This is a station that has changed little since opening. Located upon the 6-miles 46-chains-long double-track branch line to Windsor & Eton Riverside, 22-miles 48-chains from Waterloo, a stop at Sunnymeads was brought into use in response to local housing development. In 1923, a company by the name of “Sunnymeads Estate Limited” started advertising a range of then new riverside bungalows that had been built, aimed at professionals who worked in and commuted to the city. A freehold bungalow could be secured for £375 upwards, and a freehold ¼ acre plot of land for £75 (ref: Pall Mall Gazette, 25th June 1923). At that time, the estate company advertised the nearest station to their riverside bungalows as being Wraysbury, the first stop on the Windsor branch, between Dachet and Staines.

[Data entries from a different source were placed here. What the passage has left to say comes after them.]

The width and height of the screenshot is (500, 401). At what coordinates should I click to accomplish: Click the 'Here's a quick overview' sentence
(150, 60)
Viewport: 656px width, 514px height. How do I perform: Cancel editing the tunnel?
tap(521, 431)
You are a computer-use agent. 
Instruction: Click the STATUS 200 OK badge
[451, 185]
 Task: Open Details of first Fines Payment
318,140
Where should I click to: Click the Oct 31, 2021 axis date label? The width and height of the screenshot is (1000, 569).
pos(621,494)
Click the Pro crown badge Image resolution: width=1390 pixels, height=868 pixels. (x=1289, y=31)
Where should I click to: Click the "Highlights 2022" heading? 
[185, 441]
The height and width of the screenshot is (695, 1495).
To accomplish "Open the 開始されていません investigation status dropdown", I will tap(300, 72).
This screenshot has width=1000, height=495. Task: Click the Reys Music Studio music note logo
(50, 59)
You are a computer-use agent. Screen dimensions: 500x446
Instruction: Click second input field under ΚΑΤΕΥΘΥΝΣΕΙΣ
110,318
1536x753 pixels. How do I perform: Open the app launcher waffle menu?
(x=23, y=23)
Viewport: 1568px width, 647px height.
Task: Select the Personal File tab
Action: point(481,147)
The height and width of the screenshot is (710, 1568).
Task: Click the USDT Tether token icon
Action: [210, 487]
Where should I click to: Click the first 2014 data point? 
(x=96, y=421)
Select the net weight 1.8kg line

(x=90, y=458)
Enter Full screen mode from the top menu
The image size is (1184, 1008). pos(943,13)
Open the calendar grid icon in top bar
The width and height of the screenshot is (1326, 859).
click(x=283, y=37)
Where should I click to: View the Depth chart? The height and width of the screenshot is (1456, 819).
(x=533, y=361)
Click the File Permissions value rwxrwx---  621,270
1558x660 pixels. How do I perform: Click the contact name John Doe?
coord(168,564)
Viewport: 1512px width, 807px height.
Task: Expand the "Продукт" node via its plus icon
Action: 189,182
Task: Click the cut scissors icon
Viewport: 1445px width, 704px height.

The Southern Railway opened stations at Sunnymeads and West Weybridge on 10th July 1927, coinciding with the start of the summer timetable (ref: The Railway Magazine, July 1927). At the site of Sunnymeads, the gap in-between the two tracks was widened to accommodate an island platform of 520-feet length. The platform was of the familiar prefabricated concrete construction, using components manufactured at the SR’s Exmouth Junction works. Upon the platform was situated a 120-feet-long pitched roof canopy; as per the canopies that had been completed by the SR at Ramsgate in 1926, the example at Sunnymeads comprised side valances of steel construction, combined with timber end panels. Lampposts were of the Barley-Twist type, these of which supported electric lighting.

The island platform was reached by means of a metal footbridge that linked it with an entrance on the south western side of the running lines, where the station’s main building could be found. Of the latter, this was a simple single-storey structure of brown brick construction with a hipped slated roof and sash-style windows, set upon a concrete base. A track foot crossing for staff and heavy loads existed at the Staines end of the island.

As part of the SR’s scheme to complete the electrification of its suburban lines, third rail was extended to Windsor from Hounslow and Whittington Junctions. Regular public electric trains along the Windsor branch line commenced on 6th July 1930, in conjunction with these trains being extended elsewhere on the SR between Dartford and Gravesend, and Wimbledon and West Croydon (ref: The Railway Magazine, August 1930).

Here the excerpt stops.